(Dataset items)
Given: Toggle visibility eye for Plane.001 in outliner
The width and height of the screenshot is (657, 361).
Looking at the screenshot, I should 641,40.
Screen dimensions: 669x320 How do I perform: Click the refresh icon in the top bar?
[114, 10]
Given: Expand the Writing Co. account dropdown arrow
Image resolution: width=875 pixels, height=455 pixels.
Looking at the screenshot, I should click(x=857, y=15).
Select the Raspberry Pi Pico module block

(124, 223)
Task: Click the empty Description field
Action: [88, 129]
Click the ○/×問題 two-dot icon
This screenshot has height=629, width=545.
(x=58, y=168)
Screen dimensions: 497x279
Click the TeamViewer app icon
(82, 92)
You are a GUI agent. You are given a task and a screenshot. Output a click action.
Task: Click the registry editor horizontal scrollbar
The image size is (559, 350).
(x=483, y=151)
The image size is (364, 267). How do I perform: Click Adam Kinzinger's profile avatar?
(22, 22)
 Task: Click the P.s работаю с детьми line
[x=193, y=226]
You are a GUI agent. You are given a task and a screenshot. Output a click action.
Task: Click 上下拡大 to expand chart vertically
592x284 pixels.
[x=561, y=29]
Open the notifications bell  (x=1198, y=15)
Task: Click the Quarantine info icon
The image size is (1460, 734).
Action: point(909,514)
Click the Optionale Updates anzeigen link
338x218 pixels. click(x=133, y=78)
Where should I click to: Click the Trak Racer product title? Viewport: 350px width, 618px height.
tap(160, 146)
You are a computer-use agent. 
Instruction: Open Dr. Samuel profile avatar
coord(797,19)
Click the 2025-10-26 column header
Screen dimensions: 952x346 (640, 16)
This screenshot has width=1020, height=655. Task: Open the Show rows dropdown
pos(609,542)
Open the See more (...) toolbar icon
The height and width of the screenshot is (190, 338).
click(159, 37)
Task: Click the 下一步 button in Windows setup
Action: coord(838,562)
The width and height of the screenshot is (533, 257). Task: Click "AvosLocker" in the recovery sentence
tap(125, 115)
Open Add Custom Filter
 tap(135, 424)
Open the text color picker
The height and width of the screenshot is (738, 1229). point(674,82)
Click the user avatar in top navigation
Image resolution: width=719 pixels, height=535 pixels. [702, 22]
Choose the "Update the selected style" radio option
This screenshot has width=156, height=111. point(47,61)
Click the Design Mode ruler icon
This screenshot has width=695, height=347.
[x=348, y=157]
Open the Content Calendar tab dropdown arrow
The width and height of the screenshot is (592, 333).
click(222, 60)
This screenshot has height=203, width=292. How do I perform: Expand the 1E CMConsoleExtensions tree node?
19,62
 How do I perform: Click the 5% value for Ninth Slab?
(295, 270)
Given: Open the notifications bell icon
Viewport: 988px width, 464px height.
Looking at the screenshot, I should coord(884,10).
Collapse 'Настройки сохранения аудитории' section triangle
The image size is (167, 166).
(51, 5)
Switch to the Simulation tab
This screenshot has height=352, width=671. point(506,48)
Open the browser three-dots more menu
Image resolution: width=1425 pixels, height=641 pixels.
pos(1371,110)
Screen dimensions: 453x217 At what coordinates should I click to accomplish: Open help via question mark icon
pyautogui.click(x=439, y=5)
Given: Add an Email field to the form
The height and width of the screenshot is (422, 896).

Work to complete: May I have the entries returned exactly, with every line in place?

Solution to this task:
Given: Toggle visibility eye for Plane.001 in outliner
The width and height of the screenshot is (657, 361).
Looking at the screenshot, I should 641,40.
Screen dimensions: 669x320 How do I perform: Click the refresh icon in the top bar?
[114, 10]
Given: Expand the Writing Co. account dropdown arrow
Image resolution: width=875 pixels, height=455 pixels.
Looking at the screenshot, I should click(x=857, y=15).
Select the Raspberry Pi Pico module block

(124, 223)
Task: Click the empty Description field
Action: [88, 129]
Click the ○/×問題 two-dot icon
This screenshot has height=629, width=545.
(x=58, y=168)
Screen dimensions: 497x279
Click the TeamViewer app icon
(82, 92)
You are a GUI agent. You are given a task and a screenshot. Output a click action.
Task: Click the registry editor horizontal scrollbar
The image size is (559, 350).
(x=483, y=151)
The image size is (364, 267). How do I perform: Click Adam Kinzinger's profile avatar?
(22, 22)
 Task: Click the P.s работаю с детьми line
[x=193, y=226]
You are a GUI agent. You are given a task and a screenshot. Output a click action.
Task: Click 上下拡大 to expand chart vertically
592x284 pixels.
[x=561, y=29]
Open the notifications bell  (x=1198, y=15)
Task: Click the Quarantine info icon
The image size is (1460, 734).
Action: point(909,514)
Click the Optionale Updates anzeigen link
338x218 pixels. click(x=133, y=78)
Where should I click to: Click the Trak Racer product title? Viewport: 350px width, 618px height.
tap(160, 146)
You are a computer-use agent. 
Instruction: Open Dr. Samuel profile avatar
coord(797,19)
Click the 2025-10-26 column header
Screen dimensions: 952x346 (640, 16)
This screenshot has width=1020, height=655. Task: Open the Show rows dropdown
pos(609,542)
Open the See more (...) toolbar icon
The height and width of the screenshot is (190, 338).
click(159, 37)
Task: Click the 下一步 button in Windows setup
Action: coord(838,562)
The width and height of the screenshot is (533, 257). Task: Click "AvosLocker" in the recovery sentence
tap(125, 115)
Open Add Custom Filter
 tap(135, 424)
Open the text color picker
The height and width of the screenshot is (738, 1229). point(674,82)
Click the user avatar in top navigation
Image resolution: width=719 pixels, height=535 pixels. [702, 22]
Choose the "Update the selected style" radio option
This screenshot has width=156, height=111. point(47,61)
Click the Design Mode ruler icon
This screenshot has width=695, height=347.
[x=348, y=157]
Open the Content Calendar tab dropdown arrow
The width and height of the screenshot is (592, 333).
click(222, 60)
This screenshot has height=203, width=292. How do I perform: Expand the 1E CMConsoleExtensions tree node?
19,62
 How do I perform: Click the 5% value for Ninth Slab?
(295, 270)
Given: Open the notifications bell icon
Viewport: 988px width, 464px height.
Looking at the screenshot, I should coord(884,10).
Collapse 'Настройки сохранения аудитории' section triangle
The image size is (167, 166).
(51, 5)
Switch to the Simulation tab
This screenshot has height=352, width=671. point(506,48)
Open the browser three-dots more menu
Image resolution: width=1425 pixels, height=641 pixels.
pos(1371,110)
Screen dimensions: 453x217 At what coordinates should I click to accomplish: Open help via question mark icon
pyautogui.click(x=439, y=5)
Given: Add an Email field to the form
The height and width of the screenshot is (422, 896).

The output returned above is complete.